Description of problem:
If the leader JH pod dies while a user is trying to spawn a notebook server, the user will not be redirected to their server but instead be stuck with an error message that does not seem fixable in any way other than waiting the default 10m timeout for the spawner.
When the leader pod dies during spawn, we see the server pod being created in the rhods-notebook namespace but an error message in the JH spawner about failing to start the server.
Usually this could be fixed by reloading the page and the user would be redirected to their running server. However now the user is always brought back to the spawner page and the same error message is shown.

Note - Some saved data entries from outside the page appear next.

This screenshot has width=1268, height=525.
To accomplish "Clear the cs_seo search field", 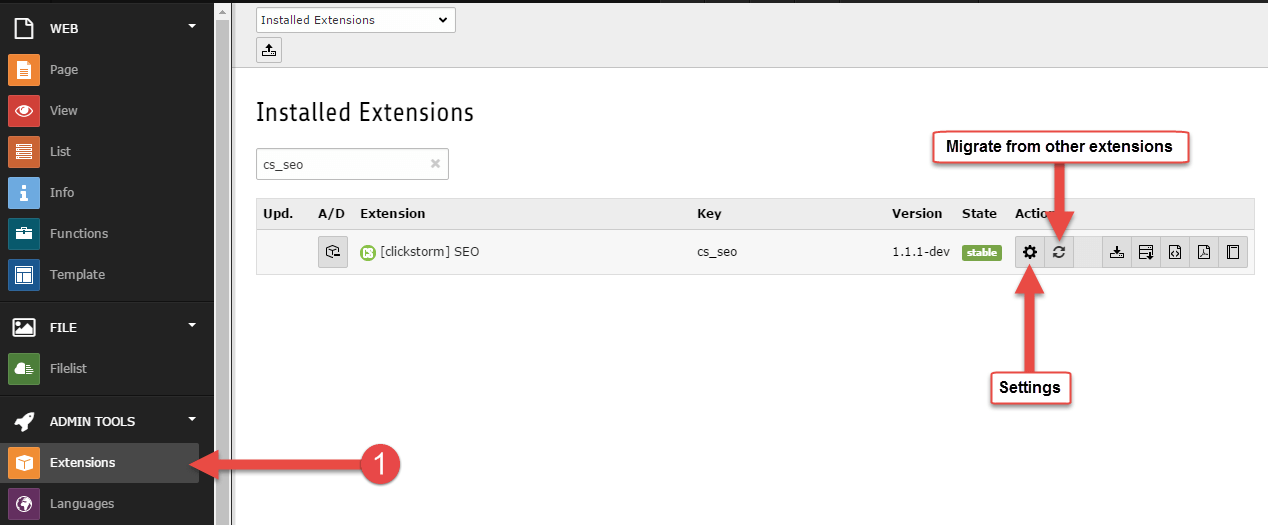I will click(x=435, y=164).
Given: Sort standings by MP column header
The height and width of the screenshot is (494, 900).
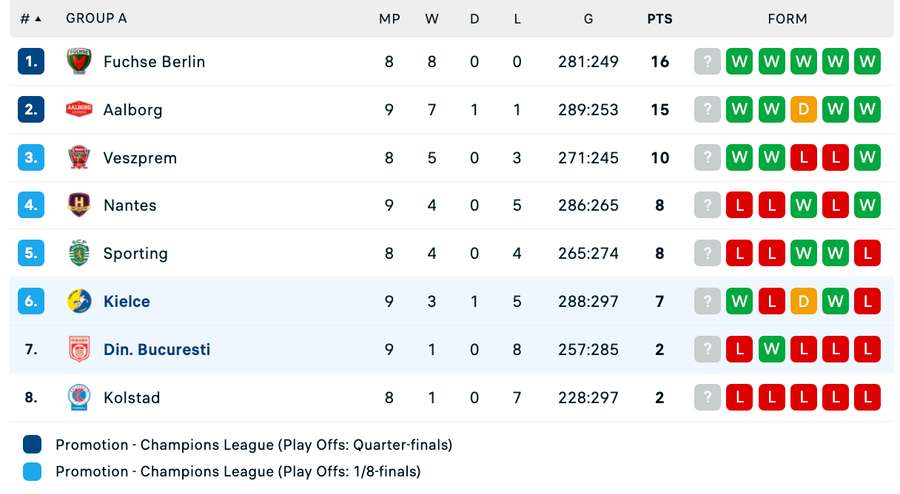Looking at the screenshot, I should 389,18.
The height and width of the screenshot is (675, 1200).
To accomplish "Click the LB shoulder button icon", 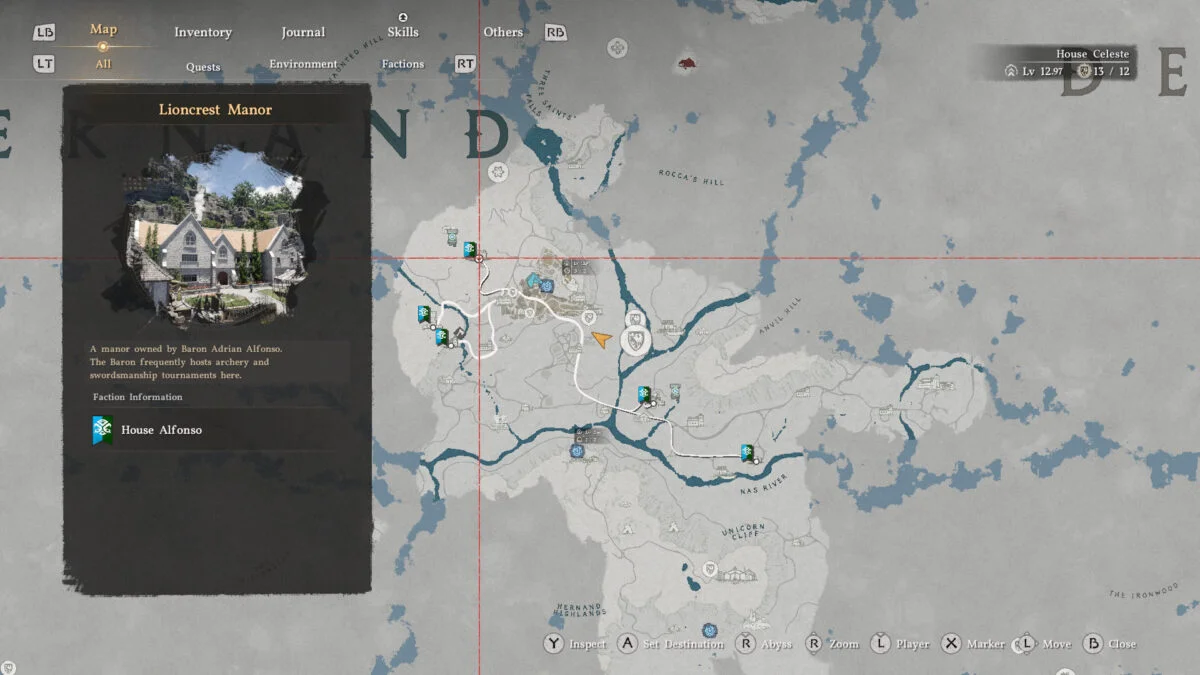I will coord(45,32).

Furthermore, if clicking on "Try Again" the user is shown a different error message about failing to stop the current server
Trying to manually delete the pod to unblock the user does not solve this issue, and even after the pod has been deleted the user is shown the same two error messages:
Prerequisites (if any, like setup, operators/versions):
RHODS 1.7.0-5 on OSD running OCP 4.9
Steps to Reproduce
- Start spawning a JL server
- Kill JH leader pod
- Try reloading the page or clicking "Try Again" after the new leader is elected
Actual results:
User is stuck with error messages, does not get redirected to their running server. Furthermore, even after the pod is deleted manually, the user is still stuck with the same error messages.
Expected results:
User redirected to their server after the new leader pod is elected, ideally without having to reload the spawner page.
Reproducibility (Always/Intermittent/Only Once):
Always
Build Details:
RHODS 1.7.0-5 on OSD running OCP 4.9
Workaround:
No known workaround, user has to wait for 10 minutes to be unblocked.